Consignes de l'exercice:
1. Reproduis mot pour mot le passage du débat sur la redevance qui commence par « Qu’on le veuille » et se poursuit jusqu'à « viennent de dire. ».
2. Dans le débat sur la redevance, à quel niveau David Assouline propose-t-il de maintenir le tarif ?
3. Dresse la liste de toutes les chaînes, radios et groupes audiovisuels nommés dans le débat sur la redevance.

Extrait fourni:
========================
Ce que nous défendons n’est pas populaire : je sais qu’il y a un arbitrage à faire. On pourrait très bien voter l’octroi de cet euro supplémentaire : cela permettrait d’être populaire dans l’opinion publique, mais le service public est en train de se déliter. J’en sais quelque chose : France Ô vient d’être supprimée dans ma région, alors que nous n’avons même pas Public Sénat dans les outre-mer et qu’il faut payer pour avoir accès aux bouquets.
Lorsqu’on abîme le service public, tout le monde en souffre ! Diminuer de un euro ou maintenir le tarif de la redevance à son niveau de 2019, comme le propose David Assouline, ne change pas fondamentalement les choses. On continuera à demander des efforts au groupe France Télévisions, alors qu’il est à l’os. Je trouve que l’on va très loin dans cette affaire.
M. le président. La parole est à M. Olivier Henno, pour explication de vote.
M. Olivier Henno. Ce débat intéressant dépasse la seule question de la baisse de la redevance.
Pour ma part, je voterai ces amendements, parce que je suis attaché à la télévision régionale, ainsi qu’à France Bleu. Si notre pays souffre d’une décentralisation parfois boiteuse, c’est parce que les médias restent trop souvent des médias nationaux et que nous n’avons pas su créer, par comparaison de notre situation avec celle d’autres pays où la décentralisation est plus aboutie, des médias locaux avec des participations plus fortes et des débats mieux organisés.
Qu’on le veuille ou non, aujourd’hui, c’est le service public qui porte ces médias locaux et régionaux.
M. le président. La parole est à M. le rapporteur général.
M. Albéric de Montgolfier, rapporteur général de la commission des finances. J’ai bien entendu ce que les uns et les autres viennent de dire.
Je citerai simplement deux chiffres officiels de France Télévisions.
========================
Entrées pour repérer du texte et des éléments:
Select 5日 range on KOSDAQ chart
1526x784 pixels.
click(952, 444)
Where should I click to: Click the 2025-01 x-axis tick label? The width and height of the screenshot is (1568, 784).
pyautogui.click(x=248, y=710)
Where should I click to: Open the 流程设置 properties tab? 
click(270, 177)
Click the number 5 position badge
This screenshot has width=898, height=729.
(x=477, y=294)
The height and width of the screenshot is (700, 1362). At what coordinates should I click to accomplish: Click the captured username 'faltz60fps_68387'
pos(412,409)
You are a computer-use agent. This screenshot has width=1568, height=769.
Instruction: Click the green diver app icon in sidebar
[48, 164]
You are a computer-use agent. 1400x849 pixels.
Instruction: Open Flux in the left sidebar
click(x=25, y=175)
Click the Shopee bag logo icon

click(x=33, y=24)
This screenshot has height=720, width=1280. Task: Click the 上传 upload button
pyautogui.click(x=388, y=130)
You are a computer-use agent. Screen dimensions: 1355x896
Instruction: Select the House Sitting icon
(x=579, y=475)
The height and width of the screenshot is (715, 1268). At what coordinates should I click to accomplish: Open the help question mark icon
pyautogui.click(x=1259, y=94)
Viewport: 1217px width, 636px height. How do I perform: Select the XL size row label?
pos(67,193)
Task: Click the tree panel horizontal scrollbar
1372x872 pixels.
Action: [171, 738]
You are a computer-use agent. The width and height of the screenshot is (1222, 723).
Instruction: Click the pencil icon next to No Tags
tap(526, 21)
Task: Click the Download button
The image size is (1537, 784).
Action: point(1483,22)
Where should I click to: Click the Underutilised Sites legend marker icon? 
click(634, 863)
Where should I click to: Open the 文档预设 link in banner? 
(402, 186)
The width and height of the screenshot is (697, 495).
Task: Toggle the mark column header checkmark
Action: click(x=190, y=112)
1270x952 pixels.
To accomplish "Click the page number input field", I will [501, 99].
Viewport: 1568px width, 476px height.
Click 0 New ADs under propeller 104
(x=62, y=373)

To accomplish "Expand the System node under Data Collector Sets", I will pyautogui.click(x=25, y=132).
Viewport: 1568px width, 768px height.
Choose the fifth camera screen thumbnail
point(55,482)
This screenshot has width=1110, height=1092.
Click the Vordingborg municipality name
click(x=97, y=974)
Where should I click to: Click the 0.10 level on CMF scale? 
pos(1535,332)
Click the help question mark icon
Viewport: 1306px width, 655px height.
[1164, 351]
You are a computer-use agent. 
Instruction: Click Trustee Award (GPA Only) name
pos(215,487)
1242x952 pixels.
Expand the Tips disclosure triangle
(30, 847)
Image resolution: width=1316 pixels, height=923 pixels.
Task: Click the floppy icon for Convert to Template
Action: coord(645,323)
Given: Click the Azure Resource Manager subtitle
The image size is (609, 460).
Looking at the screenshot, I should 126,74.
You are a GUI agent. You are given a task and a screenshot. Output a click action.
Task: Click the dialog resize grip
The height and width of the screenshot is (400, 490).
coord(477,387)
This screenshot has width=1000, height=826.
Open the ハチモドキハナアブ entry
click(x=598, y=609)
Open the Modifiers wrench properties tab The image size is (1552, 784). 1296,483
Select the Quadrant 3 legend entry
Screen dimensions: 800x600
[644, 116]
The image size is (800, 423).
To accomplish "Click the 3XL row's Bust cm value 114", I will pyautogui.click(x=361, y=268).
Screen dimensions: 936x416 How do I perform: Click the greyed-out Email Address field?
========================
Résultats par tâche:
1.
Qu’on le veuille ou non, aujourd’hui, c’est le service public qui porte ces médias locaux et régionaux.
M. le président. La parole est à M. le rapporteur général.
M. Albéric de Montgolfier, rapporteur général de la commission des finances. J’ai bien entendu ce que les uns et les autres viennent de dire.

2. À son niveau de 2019.

3. France Ô, Public Sénat, France Télévisions, France Bleu